Your response to the data below should hold nothing except the lines from the one containing "1200x800 pixels. How" down to the one containing "The height and", reproduced exactly and without pictures.

■ DATA SHOWN
================

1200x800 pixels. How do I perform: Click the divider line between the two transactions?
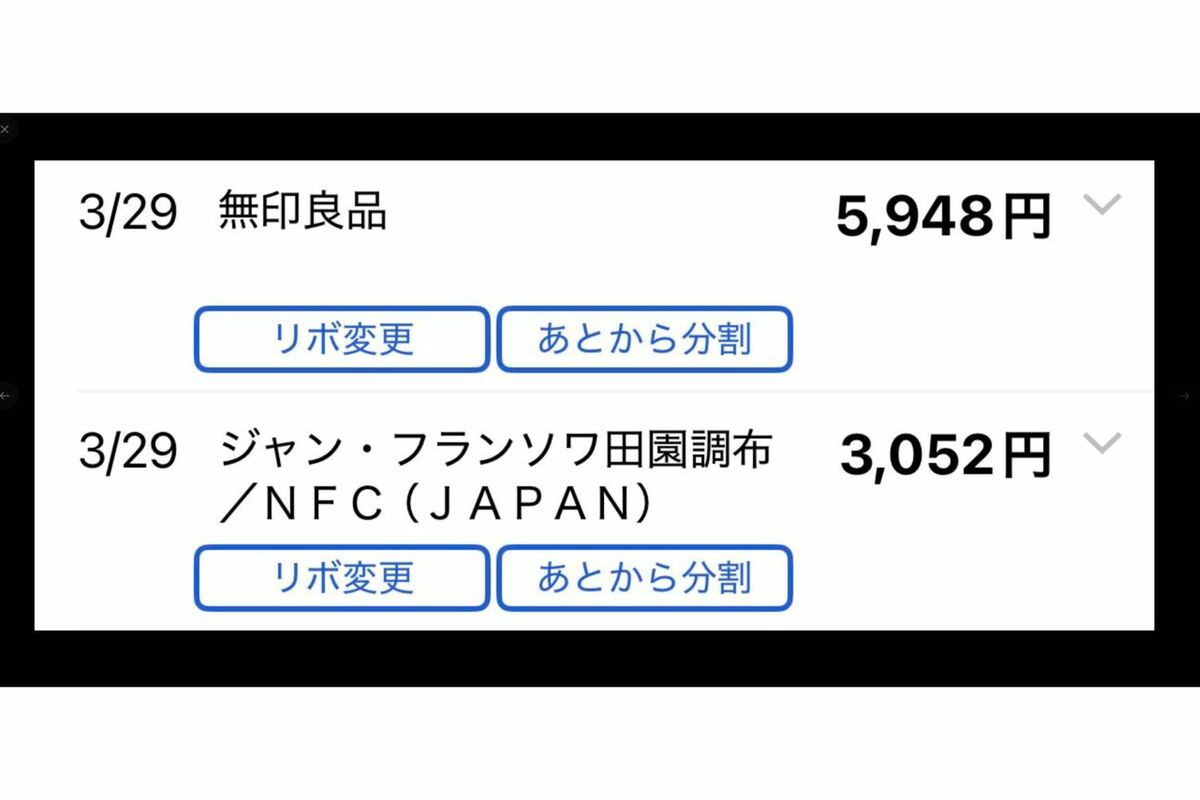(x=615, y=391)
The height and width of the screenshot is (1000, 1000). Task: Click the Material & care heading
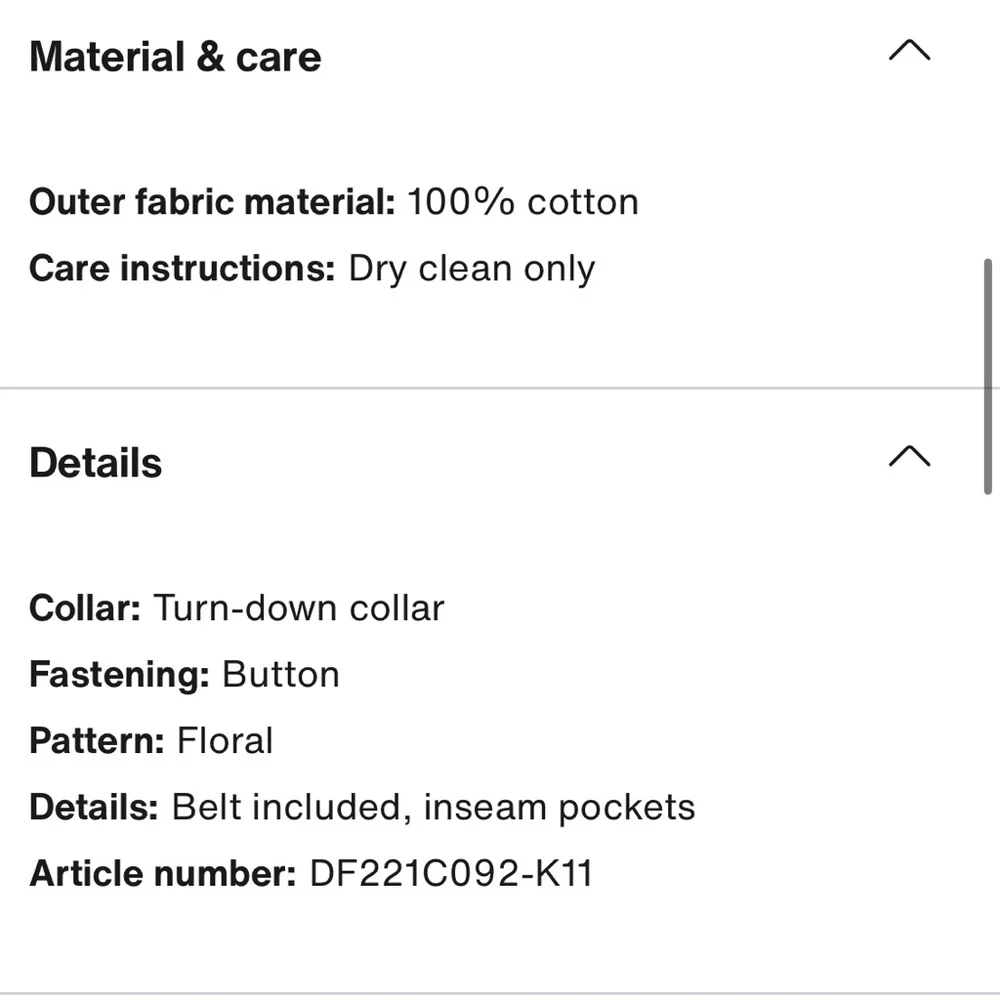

================

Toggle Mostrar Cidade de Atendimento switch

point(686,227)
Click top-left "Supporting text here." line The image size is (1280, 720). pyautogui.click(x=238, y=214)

================

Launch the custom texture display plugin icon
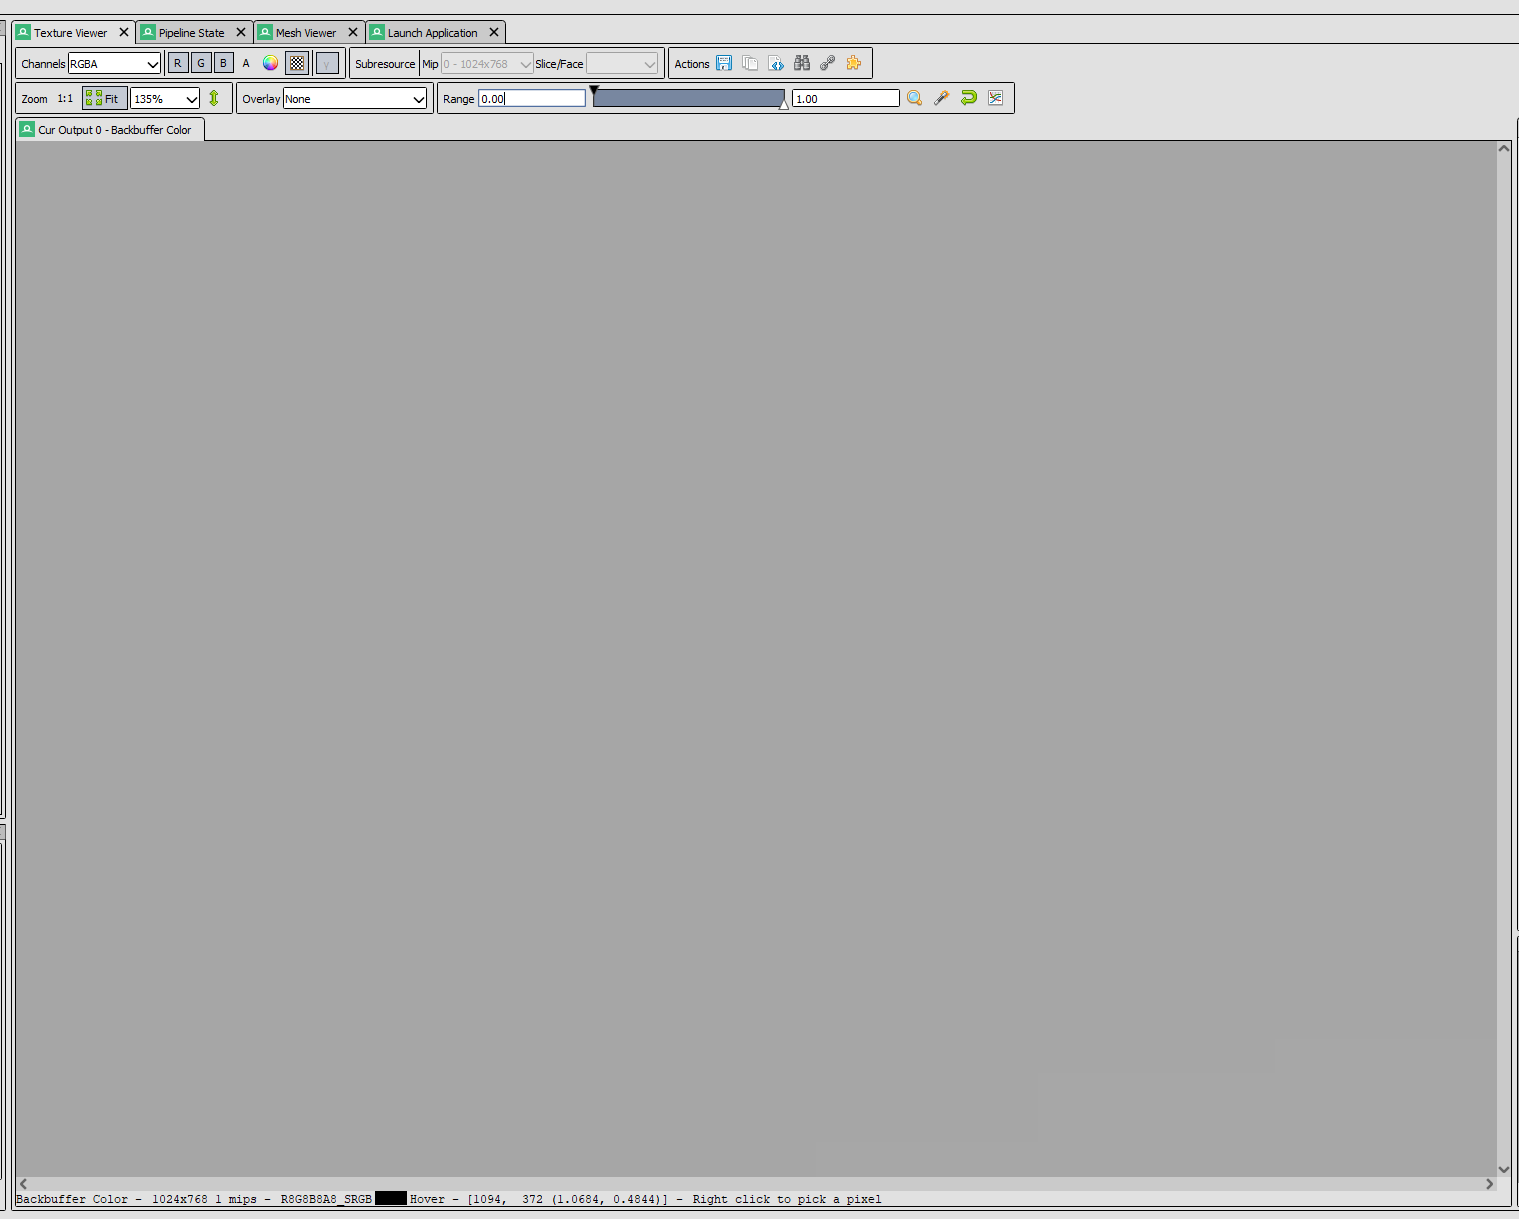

================

■ SOLUTION
1200x800 pixels. How do I perform: Click the divider line between the two transactions?
(x=615, y=391)
The height and width of the screenshot is (1000, 1000). Task: Click the Material & care heading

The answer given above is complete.